Table 2. ROUGE F1 results on test set of Russian news dataset.

5 Implementation

For model implementation we used PyTorch. We applied dropout with probability 0.1 and label smoothing with smoothing factor 0.1. The Transformer decoder has 768 hidden units and the hidden size for all feed-forward layers is 2048. The models were trained for 150000 steps on a single Tesla P100. The choice of training steps was determined by model performance on validation set, where it was concluded that further training resulted in text degeneration and overfitting.

For paraphrase decoding we used beam search with beam size 5 and length normalization [17] with \(\alpha =0.7\). To avoid token repetition, we adopt a trigram blocking mechanism [13]. In consequence to BERT’s WordPiece tokenizer we do not need any copy mechanism to deal with out-of-vocabulary words as it gives the ability to generate substitution according to context.

6 Results

For dataset we evaluated unigram and bigram overlap (ROUGE-1 and ROUGE-2) and longest common subsequence (ROUGE-L) without stemming.
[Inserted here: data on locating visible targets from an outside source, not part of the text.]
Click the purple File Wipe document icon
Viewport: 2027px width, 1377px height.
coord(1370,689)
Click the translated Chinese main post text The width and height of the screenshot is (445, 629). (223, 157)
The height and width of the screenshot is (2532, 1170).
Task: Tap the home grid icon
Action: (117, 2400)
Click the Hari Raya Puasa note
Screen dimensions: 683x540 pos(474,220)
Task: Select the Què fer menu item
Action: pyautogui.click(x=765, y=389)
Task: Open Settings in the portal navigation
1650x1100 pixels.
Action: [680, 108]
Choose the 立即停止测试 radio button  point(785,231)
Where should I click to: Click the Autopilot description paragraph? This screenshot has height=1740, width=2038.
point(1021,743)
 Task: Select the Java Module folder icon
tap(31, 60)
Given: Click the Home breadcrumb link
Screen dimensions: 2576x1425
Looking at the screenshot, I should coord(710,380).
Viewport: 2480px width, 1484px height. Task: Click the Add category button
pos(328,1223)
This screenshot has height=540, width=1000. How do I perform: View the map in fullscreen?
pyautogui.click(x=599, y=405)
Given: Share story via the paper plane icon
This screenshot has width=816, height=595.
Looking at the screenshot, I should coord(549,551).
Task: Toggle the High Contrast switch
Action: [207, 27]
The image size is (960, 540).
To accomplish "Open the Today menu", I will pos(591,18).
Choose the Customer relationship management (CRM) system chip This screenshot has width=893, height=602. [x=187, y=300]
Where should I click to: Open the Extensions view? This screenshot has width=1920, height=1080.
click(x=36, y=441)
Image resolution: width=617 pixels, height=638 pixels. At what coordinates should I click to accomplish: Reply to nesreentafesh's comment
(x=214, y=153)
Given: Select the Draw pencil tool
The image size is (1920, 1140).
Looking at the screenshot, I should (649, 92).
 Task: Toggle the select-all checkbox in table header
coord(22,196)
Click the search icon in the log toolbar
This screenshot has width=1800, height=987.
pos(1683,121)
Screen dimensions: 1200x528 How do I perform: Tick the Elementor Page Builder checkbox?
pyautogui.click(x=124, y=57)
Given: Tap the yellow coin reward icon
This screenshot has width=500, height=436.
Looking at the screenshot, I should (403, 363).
These metrics were used in all previous works and proved to be informative in terms of similarity to a human-written summary.

We show our results in Table 2. The first section of the table covers the baseline methods: TextRank [10], Pointer generator [14], Lead-3 and Oracle. Lead-3 is just the first 3 sentences of the source text. The Oracle is the best possible result that could be obtained with extractive summarization methods. To construct an oracle summary, we use a greedy algorithm to select a set of source sentences that maximizes the ROUGE-2 score for the target summary. This set could be considered as an upper bound for any summarization task.

The second section demonstrates the results of two variants of our model: RuBERT based abstractive summarization model (RuBERTAbs) with standard RuBERT (Standard) and a special version for news language (News). As it can be seen, the standard variant falls short of even Lead-3 baseline while the variant pre-trained on news articles non-Oracle baselines in terms of all ROUGE scores. That suggests that pretraining BERT encoder on tasks with the same language (set of possible words) as the main one is an efficient way to boost the performance of the full model. The difference between Lead-3 and RuBERT (News) may be considered not substantial, however, the results of the best models on CNN/Daily Mail dataset show a similar margin [9].

Table 3. ROUGE-1 F1 comparison Prediction with Gold and Lead-3

We investigated some properties of the resulting solution (Prediction) compared with the leads of the analyzed news: Lead-3 (news lead of Lenta.ru) and Gold (news lead of “Коммерсантъ”). It turns out to be closer to each of the Lead-3 and Gold than they are among themselves (Table 3).

Table 4. ROUGE-1 Recall results on test set of Russian news dataset.

Prediction is much closer to the intersection of Lead-3 and Gold than each of the news leads (Table 4). This indirectly indicates the automatic selection in the abstractive summary more important details of news content and ignoring the secondary. Table 5 provides a translated example of the resulting annotation.

7 Conclusion

In this paper, we demonstrated the application of pre-trained language models for abstractive summarization of Russian news. We proposed a method for building a learning dataset for the task and developed a fine-tuning process for proper training. The experimental results across the dataset show that the model outperforms simple extractive and abstractive baselines and indicate the importance of BERT pretraining on task’s language. While we were preparing this article, we discovered a parallel work [6] that also considered the problem of abstractive summarization and proposed a new dataset with human-written summaries for Russian language. In further work, we plan to use this data to improve our approach and adopt methods with additional conditions for a summary generation.